La prochaine réunion des délégués de l'OPEP+, consacrée aux quotas de production, est prévue le 6 juillet. Selon l'analyste financier et investisseur privé Fyodor Sidorov, si l'OPEP+ continue de démontrer sa volonté d'augmenter sa production, notamment de la part de ses principaux acteurs, le marché pourrait réagir par une baisse des prix. Dans ce cas, le prix du Brent pourrait descendre nettement en dessous de sa fourchette actuelle, autour de 60 dollars. Les analystes de Morgan Stanley et de Goldman Sachs partagent cette prévision et sont également convaincus que l'OPEP+ annoncera au moins trois nouvelles augmentations de la production de ses installations industrielles.
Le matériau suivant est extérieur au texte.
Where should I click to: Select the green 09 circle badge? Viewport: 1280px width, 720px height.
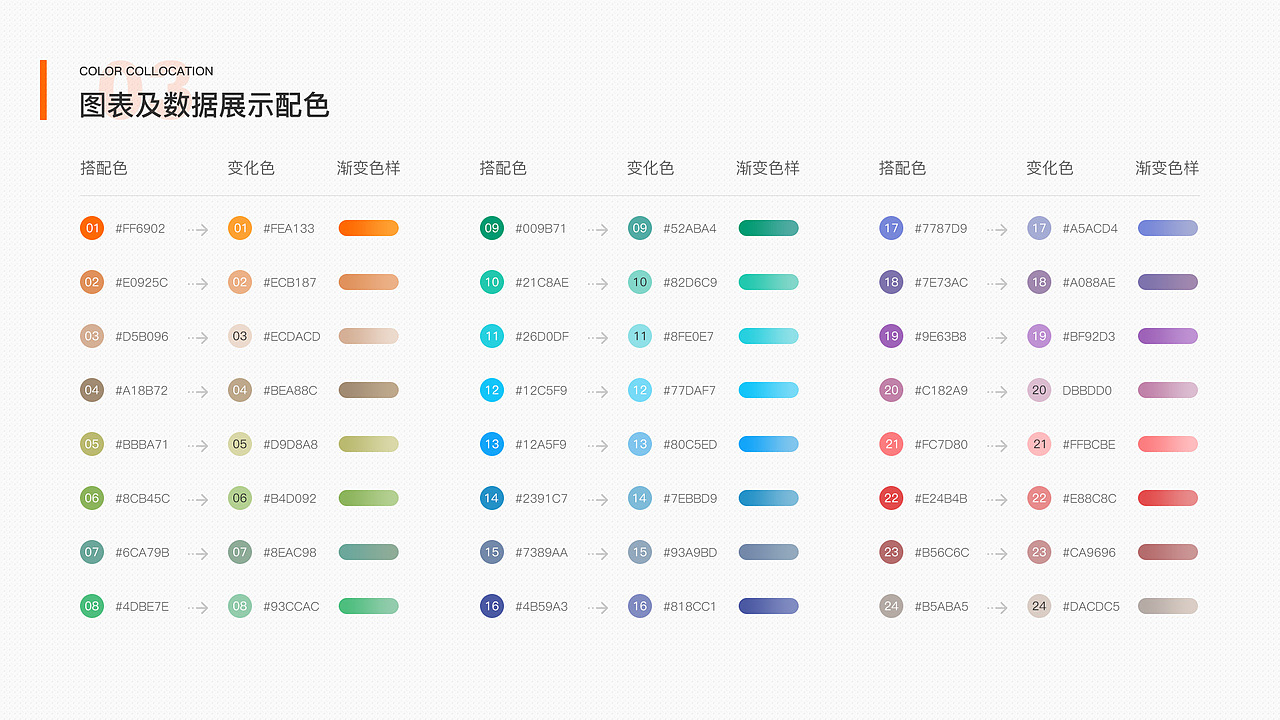point(492,228)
Jusqu'à présent, l'alliance a réussi à contrôler la situation des prix sur les bourses de matières premières. Même les résultats de la dernière réunion des exportateurs de pétrole n'ont pas entamé l'optimisme des traders : le prix du Brent s'est consolidé autour de 65 dollars, dépassant même 67 dollars certains jours de cotation. De nombreux acteurs boursiers estiment que, au moins cet été, le baril se maintiendra dans une fourchette de 60 à 70 dollars.
Toutefois, comme le montre la pratique, la majeure partie des approvisionnements énergétiques estivaux étant sous contrat depuis longtemps, le marché commencera à appliquer les décisions actuelles de l'alliance dans deux à trois mois, c'est-à-dire plus près du début de l'automne. Il faut donc s'attendre à d'importantes fluctuations du marché durant cette période.
Risques pour la Russie
Pour la Russie, qui figure parmi les leaders de l'OPEP+ et entend également accroître sa propre production pétrolière, la situation actuelle comporte apparemment des risques. Selon Natalia Milchakova, analyste de Freedom Finance Global, le prix à l'exportation du pétrole russe Oural, décoté par rapport au Brent, se situe actuellement autour de 52-55 dollars. Le ministère des Finances prévoit qu'en juin seulement, le budget de l'État perdra 40,3 milliards de roubles de recettes pétrolières et gazières. Si les événements se déroulent selon le scénario le plus pessimiste (par exemple, si les États-Unis durcissent les sanctions énergétiques contre notre pays), il est possible que les recettes du budget fédéral provenant de la vente de ressources énergétiques soient encore plus faibles, et que son déficit, au lieu des 1,7 % du PIB prévus, atteigne au moins 2 %, voire dépasse ce niveau.
Selon Evgeny Zlenko, expert de Polilog, l'escalade des conflits au Moyen-Orient pourrait être un facteur potentiel de hausse des prix du pétrole. La menace d'une rupture d'approvisionnement en provenance de cette région pourrait maintenir le prix du baril au-dessus de 60 dollars. Cependant, dans ce cas, l'incitation à fixer les prix ne serait pas économique, mais politique, dont les membres de l'OPEP+, dont la Russie, entendent se débarrasser.